Frank Rich in Sunday's paper on the Republicans who've run out of ideas:
The crisis is at least as grave as the one that confronted us — and,
for a time, united us — after 9/11. Which is why the antics among
Republicans on Capitol Hill seem so surreal. These are the same
politicians who only yesterday smeared the patriotism of any dissenters
from Bush’s “war on terror.” Where is their own patriotism now that
economic terror is inflicting far more harm on their constituents than
Saddam Hussein’s nonexistent W.M.D.?
…
The current G.O.P. acts as if it — and we — have all the time in the
world. It kept hoping in vain that the fast-waning Blago sideshow would
somehow impale Obama or Rahm Emanuel. It has come perilously close to
wishing aloud that a terrorist attack will materialize to discredit
Obama’s reversals of Bush policy on torture, military tribunals and
Gitmo. The party’s sole consistent ambition is to play petty politics
to gum up the works.
David Leonhardt discusses ideas in The Big Fix in the NYT Magazine:
Rahm’s Doctrine[:] “You never want a serious crisis to go to waste,”
Emanuel said. “What I mean by that is that it’s an opportunity to do
things you could not do before.”
…
Germany and Japan, on the other hand, were forced to rebuild their
economies and political systems after the war. Their interest groups
were wiped away by the defeat. “In a crisis, there is an opportunity to
rearrange things, because the status quo is blown up,” Frank Levy, an
M.I.T. economist and an Olson admirer, told me recently. If a country
slowly glides down toward irrelevance, he said, the constituency for
reform won’t take shape. [Mancur] Olson’s insight was that the defeated
countries of World War II didn’t rise in spite of crisis. They rose
because of it.
…
ONE GOOD WAY TO UNDERSTAND the current growth slowdown is to think of
the debt-fueled consumer-spending spree of the past 20 years as a
symbol of an even larger problem. As a country we have been spending
too much on the present and not enough on the future. We have been
consuming rather than investing. We’re suffering from
investment-deficit disorder.
…
WASHINGTON’S CHALLENGE on energy policy is to rewrite the rules so that
the private sector can start building one of tomorrow’s big industries.
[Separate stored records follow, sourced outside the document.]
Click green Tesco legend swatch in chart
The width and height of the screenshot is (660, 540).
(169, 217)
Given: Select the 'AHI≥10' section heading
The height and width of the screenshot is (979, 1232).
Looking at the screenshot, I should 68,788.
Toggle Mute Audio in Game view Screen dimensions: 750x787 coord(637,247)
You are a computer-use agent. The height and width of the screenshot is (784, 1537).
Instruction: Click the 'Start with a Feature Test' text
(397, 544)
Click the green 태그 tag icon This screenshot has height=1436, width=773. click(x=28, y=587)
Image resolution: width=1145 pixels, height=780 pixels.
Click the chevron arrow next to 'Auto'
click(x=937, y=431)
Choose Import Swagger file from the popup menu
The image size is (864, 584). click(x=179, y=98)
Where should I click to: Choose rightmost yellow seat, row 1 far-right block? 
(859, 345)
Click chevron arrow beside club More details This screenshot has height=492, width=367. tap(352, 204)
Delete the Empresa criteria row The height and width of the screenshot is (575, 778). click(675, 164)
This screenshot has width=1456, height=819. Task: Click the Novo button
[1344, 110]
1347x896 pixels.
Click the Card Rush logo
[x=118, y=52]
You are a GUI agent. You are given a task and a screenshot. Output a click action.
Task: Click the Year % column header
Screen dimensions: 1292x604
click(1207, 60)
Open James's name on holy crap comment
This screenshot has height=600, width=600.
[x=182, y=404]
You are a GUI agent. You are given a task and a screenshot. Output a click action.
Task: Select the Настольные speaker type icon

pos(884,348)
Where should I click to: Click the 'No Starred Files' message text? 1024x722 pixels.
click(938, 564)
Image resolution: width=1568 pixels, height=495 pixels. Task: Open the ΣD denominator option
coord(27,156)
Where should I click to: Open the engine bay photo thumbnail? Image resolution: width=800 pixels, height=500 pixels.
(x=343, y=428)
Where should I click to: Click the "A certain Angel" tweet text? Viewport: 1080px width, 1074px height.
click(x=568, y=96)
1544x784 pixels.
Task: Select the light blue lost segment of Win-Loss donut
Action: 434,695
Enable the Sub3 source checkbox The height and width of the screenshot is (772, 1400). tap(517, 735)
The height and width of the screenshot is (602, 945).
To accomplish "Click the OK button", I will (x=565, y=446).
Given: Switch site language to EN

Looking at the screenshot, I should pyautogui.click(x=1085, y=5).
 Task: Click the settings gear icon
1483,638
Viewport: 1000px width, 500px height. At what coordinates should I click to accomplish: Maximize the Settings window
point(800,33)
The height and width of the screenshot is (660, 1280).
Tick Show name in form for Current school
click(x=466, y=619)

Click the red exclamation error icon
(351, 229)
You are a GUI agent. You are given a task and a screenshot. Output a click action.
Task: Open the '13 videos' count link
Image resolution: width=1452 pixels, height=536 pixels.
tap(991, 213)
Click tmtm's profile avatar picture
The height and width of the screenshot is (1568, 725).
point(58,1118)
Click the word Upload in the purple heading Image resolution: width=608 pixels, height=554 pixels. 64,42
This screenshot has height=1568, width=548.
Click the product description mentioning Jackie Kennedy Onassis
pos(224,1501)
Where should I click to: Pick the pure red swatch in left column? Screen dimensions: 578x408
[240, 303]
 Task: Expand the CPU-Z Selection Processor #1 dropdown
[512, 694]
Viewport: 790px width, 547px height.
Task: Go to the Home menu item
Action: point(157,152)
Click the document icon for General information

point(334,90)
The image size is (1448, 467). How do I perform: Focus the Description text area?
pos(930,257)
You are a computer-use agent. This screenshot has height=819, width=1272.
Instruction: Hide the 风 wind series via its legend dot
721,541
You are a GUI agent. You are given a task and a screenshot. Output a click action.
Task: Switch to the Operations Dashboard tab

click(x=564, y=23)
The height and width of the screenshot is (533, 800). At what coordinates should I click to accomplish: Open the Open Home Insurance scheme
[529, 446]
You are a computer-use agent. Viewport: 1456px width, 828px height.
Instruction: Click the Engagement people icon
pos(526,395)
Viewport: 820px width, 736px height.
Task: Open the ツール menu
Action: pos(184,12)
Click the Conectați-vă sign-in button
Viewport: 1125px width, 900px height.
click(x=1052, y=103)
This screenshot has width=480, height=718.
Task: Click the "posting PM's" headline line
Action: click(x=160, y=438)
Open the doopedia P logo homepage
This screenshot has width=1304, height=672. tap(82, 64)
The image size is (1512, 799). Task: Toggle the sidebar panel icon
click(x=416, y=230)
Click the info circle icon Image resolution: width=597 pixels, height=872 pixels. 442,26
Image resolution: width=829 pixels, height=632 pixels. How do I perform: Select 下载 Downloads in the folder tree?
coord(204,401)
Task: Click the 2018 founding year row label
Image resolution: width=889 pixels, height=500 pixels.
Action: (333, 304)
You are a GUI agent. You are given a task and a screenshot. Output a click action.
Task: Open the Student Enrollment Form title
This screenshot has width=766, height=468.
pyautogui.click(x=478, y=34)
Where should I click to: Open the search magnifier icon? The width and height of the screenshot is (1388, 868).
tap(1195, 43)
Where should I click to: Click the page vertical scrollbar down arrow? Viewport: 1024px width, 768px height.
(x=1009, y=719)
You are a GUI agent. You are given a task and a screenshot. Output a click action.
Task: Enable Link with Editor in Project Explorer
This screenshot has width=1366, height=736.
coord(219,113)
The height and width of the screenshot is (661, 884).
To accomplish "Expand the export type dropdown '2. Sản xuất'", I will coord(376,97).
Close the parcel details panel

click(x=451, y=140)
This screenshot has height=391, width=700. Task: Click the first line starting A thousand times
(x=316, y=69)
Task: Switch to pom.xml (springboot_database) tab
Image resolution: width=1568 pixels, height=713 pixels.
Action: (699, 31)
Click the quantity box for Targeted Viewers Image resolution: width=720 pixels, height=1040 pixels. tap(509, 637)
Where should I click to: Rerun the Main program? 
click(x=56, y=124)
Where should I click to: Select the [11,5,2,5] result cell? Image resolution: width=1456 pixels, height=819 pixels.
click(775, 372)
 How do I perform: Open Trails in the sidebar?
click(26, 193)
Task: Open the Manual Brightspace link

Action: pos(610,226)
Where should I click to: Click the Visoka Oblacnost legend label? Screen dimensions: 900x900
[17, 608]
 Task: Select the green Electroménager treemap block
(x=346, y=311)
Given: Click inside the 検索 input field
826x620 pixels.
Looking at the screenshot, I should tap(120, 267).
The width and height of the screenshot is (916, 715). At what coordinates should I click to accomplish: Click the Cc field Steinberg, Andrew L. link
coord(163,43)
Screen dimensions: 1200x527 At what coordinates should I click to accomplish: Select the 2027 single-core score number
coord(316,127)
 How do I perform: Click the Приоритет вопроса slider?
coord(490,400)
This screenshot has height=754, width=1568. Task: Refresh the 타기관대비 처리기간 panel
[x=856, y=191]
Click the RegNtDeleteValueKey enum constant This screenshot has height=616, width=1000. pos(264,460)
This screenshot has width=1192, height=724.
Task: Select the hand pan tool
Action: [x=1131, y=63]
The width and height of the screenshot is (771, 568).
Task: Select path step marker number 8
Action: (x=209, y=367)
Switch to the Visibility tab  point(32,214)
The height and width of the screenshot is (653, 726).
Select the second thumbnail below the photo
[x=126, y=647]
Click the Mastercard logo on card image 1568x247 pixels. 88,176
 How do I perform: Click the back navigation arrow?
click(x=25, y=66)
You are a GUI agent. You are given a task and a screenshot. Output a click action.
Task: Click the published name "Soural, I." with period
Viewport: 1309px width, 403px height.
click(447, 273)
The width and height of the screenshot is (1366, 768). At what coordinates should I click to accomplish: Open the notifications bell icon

On health care, the challenge is keeping one of tomorrow’s industries
from growing too large.
…
In Orszag’s final months on Capitol Hill, he specifically argued that
health care reform should not wait until the financial system has been
fixed. “One of the blessings in the current environment is that we have
significant capacity to expand and sell Treasury debt,”
…
Goldin’s and Katz’s thesis is that the 20th century was the American
century in large part because this country led the world in education.
The last 30 years, when educational gains slowed markedly, have been
years of slower growth and rising inequality.